TRY IT:
Output the span of lines from the one that contains "Task: Expand the Tell Me dialog to full size" through the end of the records, inclusive, exactly as written and free of pictures.

RECORD EXCERPTS:

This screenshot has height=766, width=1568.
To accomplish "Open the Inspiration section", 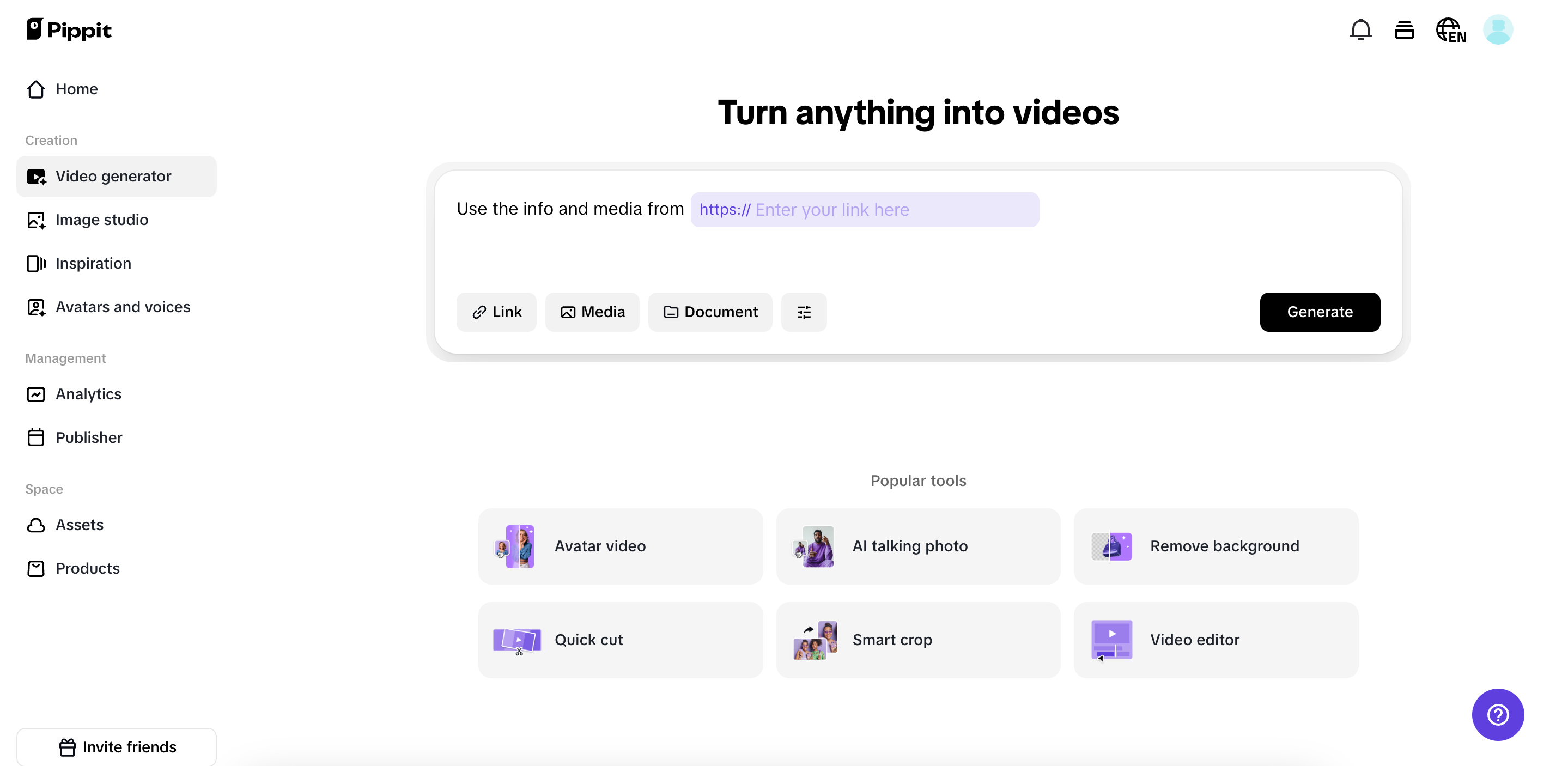I will [x=93, y=263].
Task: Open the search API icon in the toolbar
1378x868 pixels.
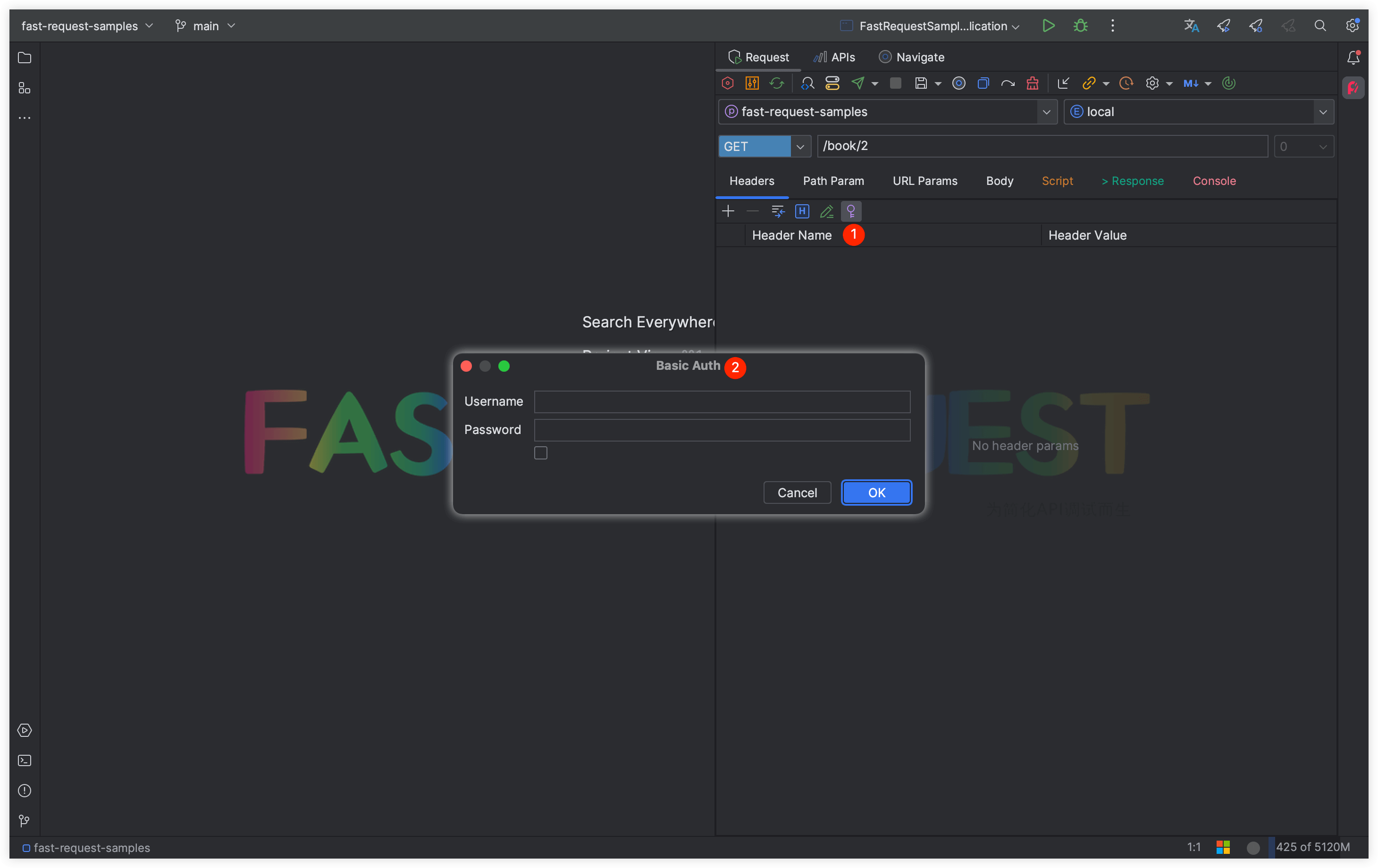Action: (807, 83)
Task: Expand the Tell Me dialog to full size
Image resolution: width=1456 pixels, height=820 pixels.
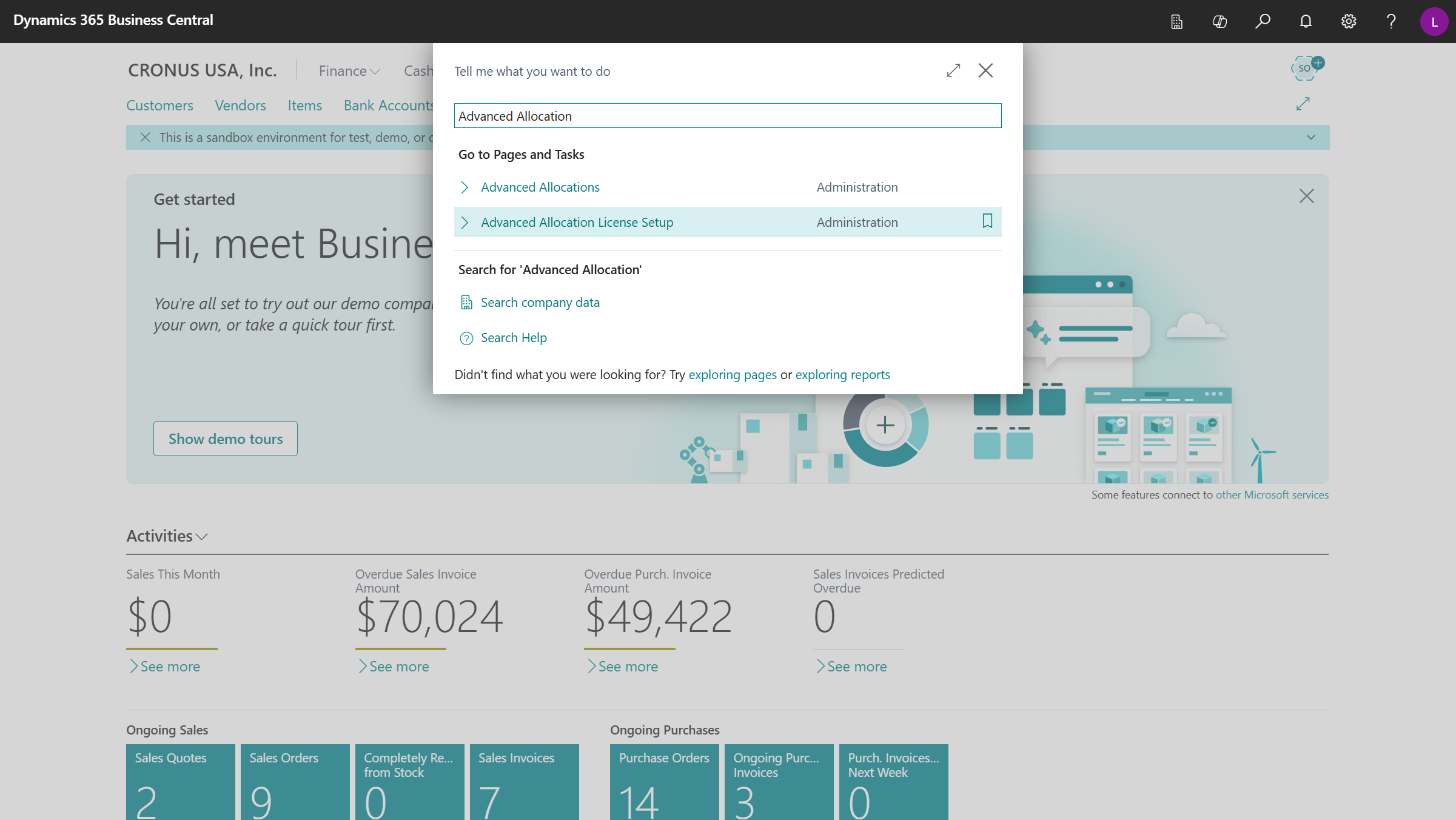Action: pyautogui.click(x=953, y=71)
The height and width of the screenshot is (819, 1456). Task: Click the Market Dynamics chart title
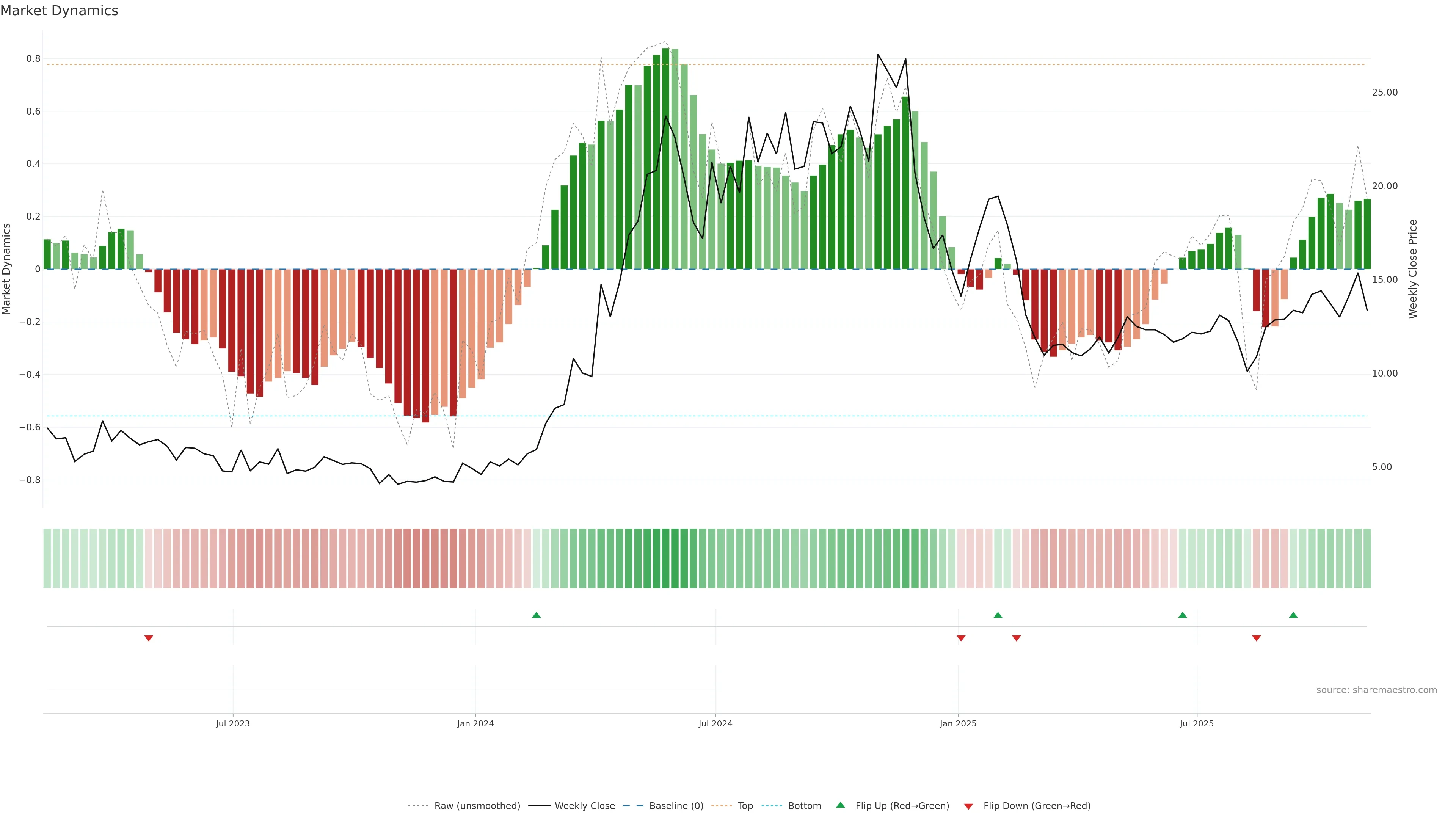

ANSWER BELOW:
Task: Expand the Tell Me dialog to full size
Image resolution: width=1456 pixels, height=820 pixels.
Action: pyautogui.click(x=953, y=71)
The height and width of the screenshot is (819, 1456). Task: Click the Market Dynamics chart title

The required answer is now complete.